Girocard: Kartellamt untersucht Kartengebühren

LZnet/be. Der Bundestag hat in der vergangenen Woche die Deckelung der Girocard-Gebühren auf 0,2 Prozent vom Umsatz beschlossen. Das Kartellamt besteht derweil weiterhin auf verhandelte Entgelte für die EC-Karten-Zahlungen.

Die Händlergebühren für Girocard-Zahlungen (früher EC-Karte) werden vor dem Weihnachtsgeschäft nochmals sinken. Der Bundestag hat die europäische Interbankenentgelt-Verordnung (IF-VO) am vergangenen Donnerstag in einem Begleitgesetz zur „Transparenzrichtlinien-Änderungsrichtlinie“ verabschiedet.

Damit gelten für das sogenannte Interbankenentgelt ab dem 9. Dezember Obergrenzen von 0,3 Prozent vom Umsatz für Kreditkarten und 0,2 Prozent vom Umsatz für Debitkartentransaktionen, zu denen der Gesetzgeber explizit auch die Girocard der Deutschen Kreditwirtschaft (DK) zählt. Die Bundesanstalt für Finanzdienstleistungsaufsicht (BaFin) soll die Einhaltung der Gebühren und weiterer Regelungen der IF-VO überwachen.

Girocard wird doppelt reguliert

Trotz dieser gesetzlichen Gebührendeckelung besteht das Kartellamt auf der Einhaltung der Verpflichtungszusage vom April 2014, in der die Banken den Bonnern zugesagt haben, ausschließlich bilateral verhandelte Händlerentgelte für Girocard-Zahlungen zu erheben. Das deutsche Girocard-Verfahren wird somit doppelt reguliert.

Dies verdeutlichte Eva-Maria Schulze, Leiterin der für Finanzdienstleistungen zuständigen 4. Beschlussabteilung, vergangene Woche auf dem Bankkartenforum 2015 in Frankfurt. „Wir werden überprüfen, ob unterhalb der Höchstgrenze verhandelt wird und haben bereits Auskunftsersuchen an die Banken verschickt“, betonte Schulze.

Das Kartellamt hatte das Verfahren gegen die DK wegen der Girocard-Gebühren ursprünglich im März dieses Jahres eingestellt, weil die Beamten mit den Verhandlungsergebnissen zwischen Händler- und Bankkonzentratoren zufrieden waren. Nach Zahlen des EHI spart der Einzelhandel durch die reduzierten Kartenentgelte in 2015 rund 62 Mio. Euro im Vergleich zum Vorjahr.

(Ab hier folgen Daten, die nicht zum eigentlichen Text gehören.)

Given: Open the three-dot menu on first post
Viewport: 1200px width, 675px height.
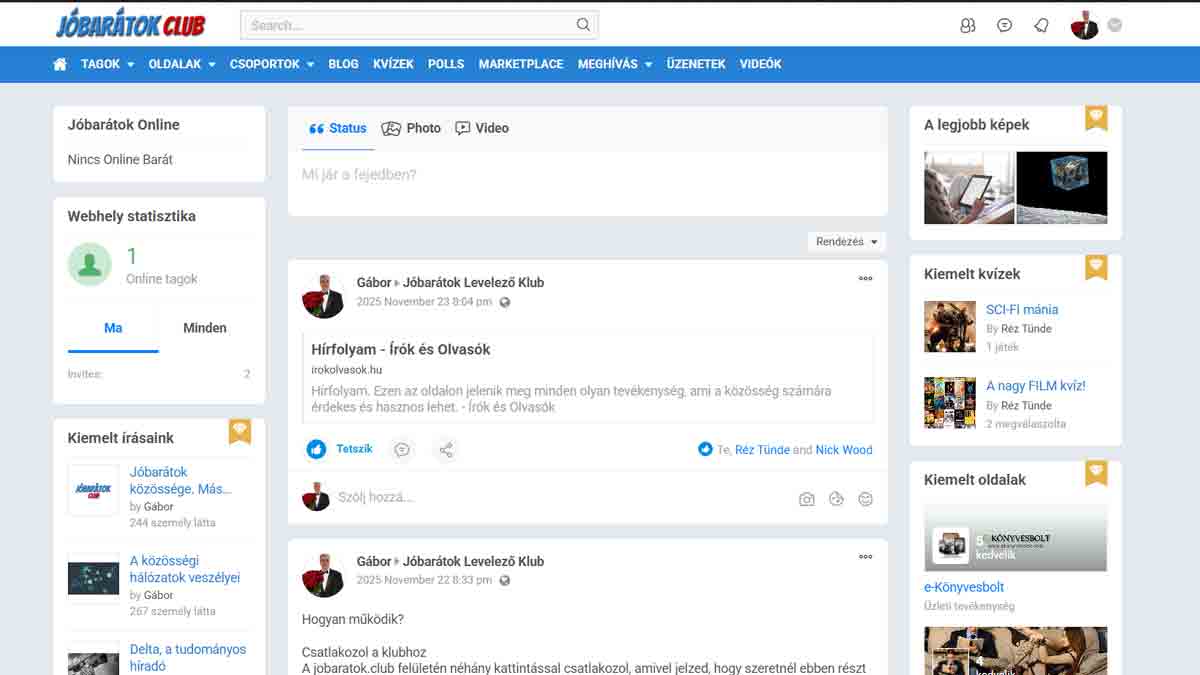Looking at the screenshot, I should (x=865, y=279).

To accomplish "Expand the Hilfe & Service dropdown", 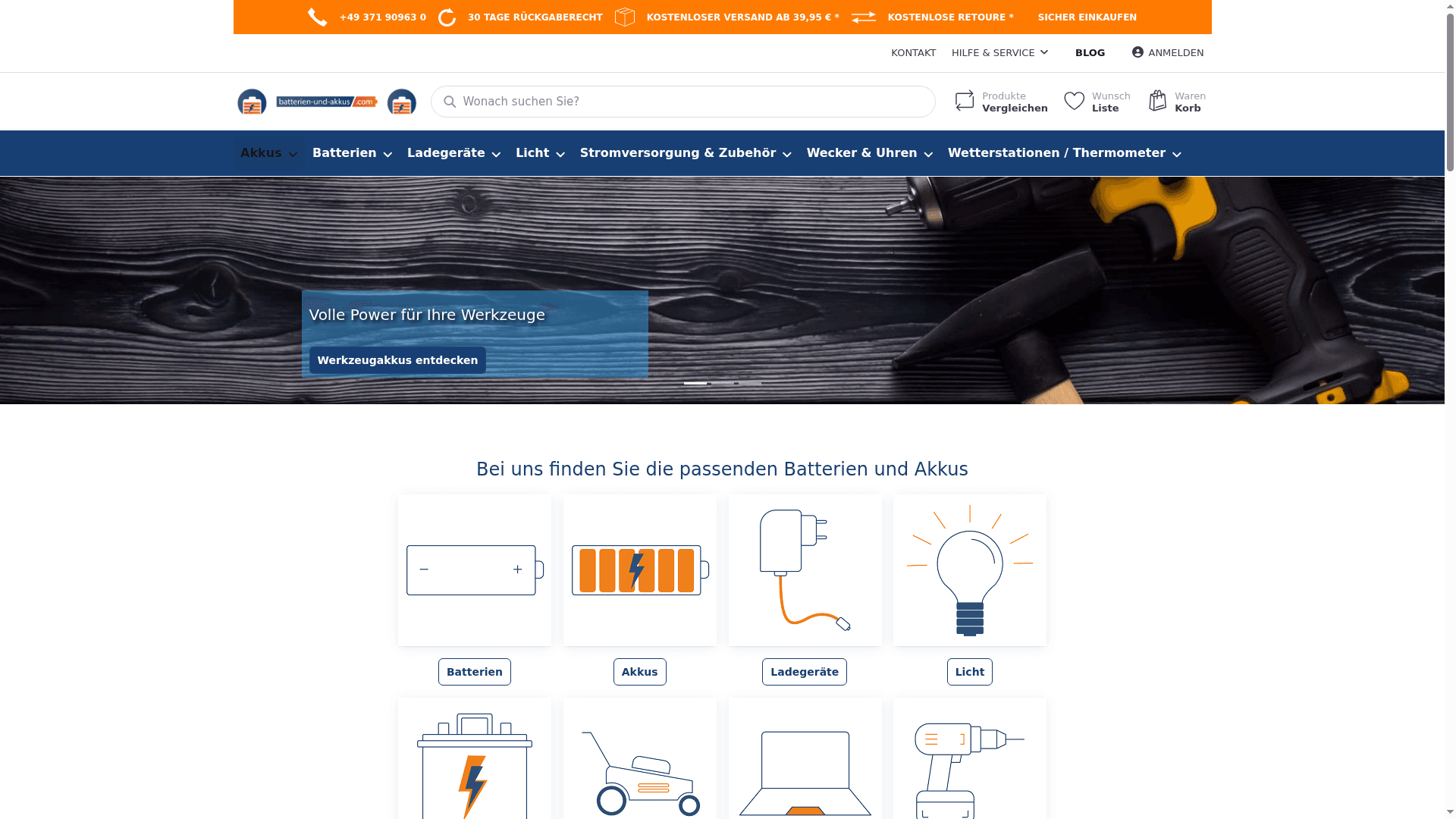I will click(999, 52).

Kartellamt eröffnet neues Verfahren

„Nachdem uns Details aus den Gesprächen zwischen Finanzministerium und den Banken bekannt wurden, haben wir jedoch ein neues Verfahren eingeleitet“, so Schulze. Die Kreditwirtschaft habe im Zuge der Gespräche zur Umsetzung der IF-VO versucht, dem Bundesfinanzministerium (BMF) einen Deal anzubieten. Man wollte die europäische Regulierung akzeptieren, wenn das BMF im Gegenzug die Verpflichtungserklärung aus der Welt schafft.

Als dieses Angebot in Bonn ruchbar wurde, habe das Amt ein neues Verfahren eingeleitet, erläuterte Schulze. Sie will nun prüfen, ob über Gebühren für die Zeit nach dem Dezember-Stichtag neu verhandelt wird. Hierzu sollen auch Netzbetreiber und Händler befragt werden.

Bislang sei die Behörde von den Banken vertröstet worden, weil die Umsetzung der Verordnung durch den Gesetzgeber bis vergangenen Donnerstag noch offen war. Zudem soll erst ein Eckpunktepapier aus dem BMF, das der Redaktion vorliegt, für Klarheit sorgen, auf welchen Bestandteil der Kartenentgelte sich die 0,2 Prozent-Grenze bezieht. Die EC-Cash-Netzbetreiber dürfen demnach ein von den Händlerentgelten unabhängiges Serviceentgelt verlangen. Die an die Banken durchgeleiteten Händlerentgelte dürfen die 0,2 Prozent jedoch nicht überschreiten.

Marktbeobachter gehen jetzt von einem nochmaligen Absinken der Girocard-Entgelte aus. „Insbesondere der Kleinbetragsbereich wird für Händler attraktiver, da es ab Dezember keine Mindestentgelte mehr gibt“, sagt ein Zahlungsverkehrsexperte.